- _Your goal_: Give back an exact copy of the lines in the records below, from the line that has "Click inside the Buscar search field" through the line that has "Viewport: 2523px width, 1315px height.", and nothing besides.

- _Dataset entries_:
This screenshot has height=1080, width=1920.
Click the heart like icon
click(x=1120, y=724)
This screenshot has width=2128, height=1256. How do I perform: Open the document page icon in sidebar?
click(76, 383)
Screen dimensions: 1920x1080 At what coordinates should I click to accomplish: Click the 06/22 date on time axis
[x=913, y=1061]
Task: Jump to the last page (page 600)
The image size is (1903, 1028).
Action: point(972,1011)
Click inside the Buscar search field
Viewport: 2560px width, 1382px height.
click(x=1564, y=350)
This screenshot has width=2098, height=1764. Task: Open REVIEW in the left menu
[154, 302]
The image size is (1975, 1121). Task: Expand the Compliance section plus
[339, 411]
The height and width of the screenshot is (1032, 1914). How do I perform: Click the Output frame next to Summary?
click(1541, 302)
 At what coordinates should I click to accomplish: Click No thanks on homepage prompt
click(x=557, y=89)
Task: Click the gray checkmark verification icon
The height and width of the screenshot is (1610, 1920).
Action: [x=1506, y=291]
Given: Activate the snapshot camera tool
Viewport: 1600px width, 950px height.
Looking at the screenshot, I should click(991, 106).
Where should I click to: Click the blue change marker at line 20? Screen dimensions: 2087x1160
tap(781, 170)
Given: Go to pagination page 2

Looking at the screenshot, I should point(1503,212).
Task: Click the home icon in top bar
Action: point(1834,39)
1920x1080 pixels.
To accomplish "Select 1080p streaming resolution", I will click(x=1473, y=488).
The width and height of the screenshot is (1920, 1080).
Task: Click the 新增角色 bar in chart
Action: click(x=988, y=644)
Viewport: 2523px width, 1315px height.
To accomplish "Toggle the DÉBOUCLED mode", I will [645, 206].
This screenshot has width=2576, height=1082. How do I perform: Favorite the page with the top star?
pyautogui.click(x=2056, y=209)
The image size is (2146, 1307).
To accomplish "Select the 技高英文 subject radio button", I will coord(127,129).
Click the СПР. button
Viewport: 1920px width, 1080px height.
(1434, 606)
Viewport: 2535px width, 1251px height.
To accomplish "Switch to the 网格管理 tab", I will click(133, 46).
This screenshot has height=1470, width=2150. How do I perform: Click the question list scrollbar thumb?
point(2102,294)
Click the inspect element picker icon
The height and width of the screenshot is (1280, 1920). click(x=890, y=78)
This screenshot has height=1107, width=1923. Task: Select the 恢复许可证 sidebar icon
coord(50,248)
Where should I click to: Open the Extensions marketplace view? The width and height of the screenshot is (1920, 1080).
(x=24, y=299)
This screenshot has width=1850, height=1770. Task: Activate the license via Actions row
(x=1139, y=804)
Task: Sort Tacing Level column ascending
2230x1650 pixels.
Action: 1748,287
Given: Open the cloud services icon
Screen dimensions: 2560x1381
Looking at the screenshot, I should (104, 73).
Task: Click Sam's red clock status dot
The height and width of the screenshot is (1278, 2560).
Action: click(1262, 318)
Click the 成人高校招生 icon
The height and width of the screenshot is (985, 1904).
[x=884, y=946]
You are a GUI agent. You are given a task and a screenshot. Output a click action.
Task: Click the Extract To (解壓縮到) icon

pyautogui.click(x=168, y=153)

- _Response below_:
Click inside the Buscar search field
Viewport: 2560px width, 1382px height.
click(x=1564, y=350)
This screenshot has width=2098, height=1764. Task: Open REVIEW in the left menu
[154, 302]
The image size is (1975, 1121). Task: Expand the Compliance section plus
[339, 411]
The height and width of the screenshot is (1032, 1914). How do I perform: Click the Output frame next to Summary?
click(1541, 302)
 At what coordinates should I click to accomplish: Click No thanks on homepage prompt
click(x=557, y=89)
Task: Click the gray checkmark verification icon
The height and width of the screenshot is (1610, 1920).
Action: [x=1506, y=291]
Given: Activate the snapshot camera tool
Viewport: 1600px width, 950px height.
Looking at the screenshot, I should click(991, 106).
Where should I click to: Click the blue change marker at line 20? Screen dimensions: 2087x1160
tap(781, 170)
Given: Go to pagination page 2

Looking at the screenshot, I should point(1503,212).
Task: Click the home icon in top bar
Action: point(1834,39)
1920x1080 pixels.
To accomplish "Select 1080p streaming resolution", I will click(x=1473, y=488).
The width and height of the screenshot is (1920, 1080).
Task: Click the 新增角色 bar in chart
Action: click(x=988, y=644)
Viewport: 2523px width, 1315px height.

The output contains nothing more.